ARTICLE.
════════════════

Notice of Exempt Solicitation. Definitive Material. (px14a6g)

28/04/2023 2:10pm

Edgar (US Regulatory)


 

 

Notice Of Exempt Solicitation: (VOLUNTARY SUBMISSION)

NAME OF REGISTRANT: Devon Energy Corp

NAME OF PERSON RELYING ON EXEMPTION: Majority Action

ADDRESS OF PERSON RELYING ON EXEMPTION: PO Box 4831, Silver Spring, MD 20914

 

Written materials are submitted pursuant to Rule 14a-6(g)(1) promulgated under the Securities Exchange Act of 1934. Submission is not required of this filer under the terms of the Rule but is made voluntarily. 

 

 

 

 

Devon Energy Corp [NYSE: DVN]: Due to the company’s FAILURE to:

Commit to reducing all greenhouse gas (GHG) emissions to net zero by 2050, including its scope 3 emissions,

Align its capital allocation with limiting warming to 1.5°C, and

Make a specific commitment to conduct all of its lobbying in line with the goals of the Paris Agreement, and its general opposition to U.S. federal and state climate policy;

 

Vote AGAINST:

Barbara M. Baumann, Chair of the Board (Item 1.1), and

Kelt Kindick, Lead Director and Chair of the Governance, Environmental and Public Policy Committee (Item 1.5)

════════════════

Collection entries
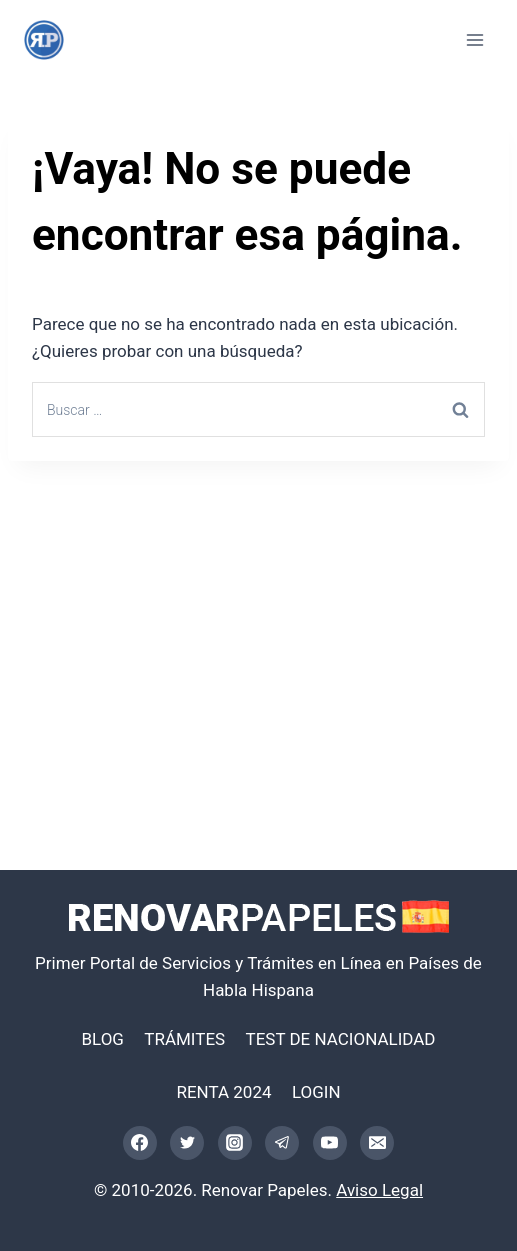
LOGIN (316, 1092)
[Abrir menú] (474, 39)
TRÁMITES (184, 1039)
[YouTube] (330, 1143)
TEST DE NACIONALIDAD (341, 1039)
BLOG (102, 1039)
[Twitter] (187, 1143)
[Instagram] (235, 1143)
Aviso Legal (379, 1190)
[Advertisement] (258, 625)
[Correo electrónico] (377, 1143)
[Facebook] (140, 1143)
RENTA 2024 (223, 1092)
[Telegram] (282, 1143)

════════════════

TASKS TO PERFORM.
a) What address does the filing give for the person relying on the exemption?
b) Condense the filing's paragraph starting "Written materials are submitted" into one sentence that keeps its main facts.
c) List every failure the filing attributes to Devon Energy Corp as grounds for its voting recommendation.
The data has no role in this work.

RESULTS BY TASK.
a) PO Box 4831, Silver Spring, MD 20914

b) These materials are submitted voluntarily under Rule 14a-6(g)(1) of the Securities Exchange Act of 1934, since the Rule does not require this filer to submit them.

c)
- Not committing to reduce all greenhouse gas (GHG) emissions to net zero by 2050, including its scope 3 emissions
- Not aligning its capital allocation with limiting warming to 1.5°C
- Not making a specific commitment to conduct all of its lobbying in line with the goals of the Paris Agreement, along with its general opposition to U.S. federal and state climate policy